▶ [Given problem] Show each line of the material below that contains the word "menu", copying each one in full.

▶ [Data entries]
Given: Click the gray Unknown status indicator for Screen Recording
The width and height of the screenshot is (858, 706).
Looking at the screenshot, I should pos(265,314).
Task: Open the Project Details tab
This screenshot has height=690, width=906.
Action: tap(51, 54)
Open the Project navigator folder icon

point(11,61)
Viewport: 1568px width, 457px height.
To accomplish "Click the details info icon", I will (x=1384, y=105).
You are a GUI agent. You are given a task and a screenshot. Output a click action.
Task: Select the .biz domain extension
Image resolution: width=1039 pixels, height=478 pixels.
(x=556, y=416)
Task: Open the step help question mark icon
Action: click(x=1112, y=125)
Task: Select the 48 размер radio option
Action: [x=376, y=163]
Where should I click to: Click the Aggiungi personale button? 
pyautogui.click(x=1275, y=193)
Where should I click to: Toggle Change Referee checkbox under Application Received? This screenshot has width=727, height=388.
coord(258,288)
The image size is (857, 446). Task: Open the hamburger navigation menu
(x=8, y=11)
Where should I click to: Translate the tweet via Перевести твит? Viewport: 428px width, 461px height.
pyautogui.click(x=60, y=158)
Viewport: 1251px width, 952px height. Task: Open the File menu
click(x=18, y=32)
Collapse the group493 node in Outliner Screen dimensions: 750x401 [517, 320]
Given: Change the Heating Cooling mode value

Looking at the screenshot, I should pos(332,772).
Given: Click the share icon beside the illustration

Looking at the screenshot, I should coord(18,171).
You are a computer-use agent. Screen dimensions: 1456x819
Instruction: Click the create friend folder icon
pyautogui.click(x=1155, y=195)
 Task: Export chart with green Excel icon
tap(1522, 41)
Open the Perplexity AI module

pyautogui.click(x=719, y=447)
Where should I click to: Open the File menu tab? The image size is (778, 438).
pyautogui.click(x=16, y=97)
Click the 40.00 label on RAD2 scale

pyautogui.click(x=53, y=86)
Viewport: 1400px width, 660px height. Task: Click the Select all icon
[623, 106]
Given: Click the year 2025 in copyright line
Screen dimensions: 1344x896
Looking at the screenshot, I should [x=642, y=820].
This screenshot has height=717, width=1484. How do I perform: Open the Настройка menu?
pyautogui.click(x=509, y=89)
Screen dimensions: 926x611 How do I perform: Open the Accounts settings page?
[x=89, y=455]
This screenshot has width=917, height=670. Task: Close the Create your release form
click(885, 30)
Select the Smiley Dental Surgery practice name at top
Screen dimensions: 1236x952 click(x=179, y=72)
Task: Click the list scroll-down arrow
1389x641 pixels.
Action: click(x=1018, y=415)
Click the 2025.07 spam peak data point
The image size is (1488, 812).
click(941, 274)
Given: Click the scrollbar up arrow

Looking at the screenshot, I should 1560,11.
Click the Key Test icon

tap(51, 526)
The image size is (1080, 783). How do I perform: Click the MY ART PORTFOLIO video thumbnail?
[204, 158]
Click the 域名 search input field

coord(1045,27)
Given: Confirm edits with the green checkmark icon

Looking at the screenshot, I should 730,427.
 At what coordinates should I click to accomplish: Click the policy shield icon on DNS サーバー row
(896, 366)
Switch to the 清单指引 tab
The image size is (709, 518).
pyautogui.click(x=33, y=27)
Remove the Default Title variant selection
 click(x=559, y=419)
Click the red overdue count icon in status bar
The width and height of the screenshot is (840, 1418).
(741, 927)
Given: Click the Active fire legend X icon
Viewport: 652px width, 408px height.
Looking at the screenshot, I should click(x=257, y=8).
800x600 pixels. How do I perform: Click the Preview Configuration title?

▶ [Solution for this problem]
The image size is (857, 446). Task: Open the hamburger navigation menu
Viewport: 1251px width, 952px height. Task: Open the File menu
Where should I click to: Open the File menu tab? The image size is (778, 438).
This screenshot has height=717, width=1484. How do I perform: Open the Настройка menu?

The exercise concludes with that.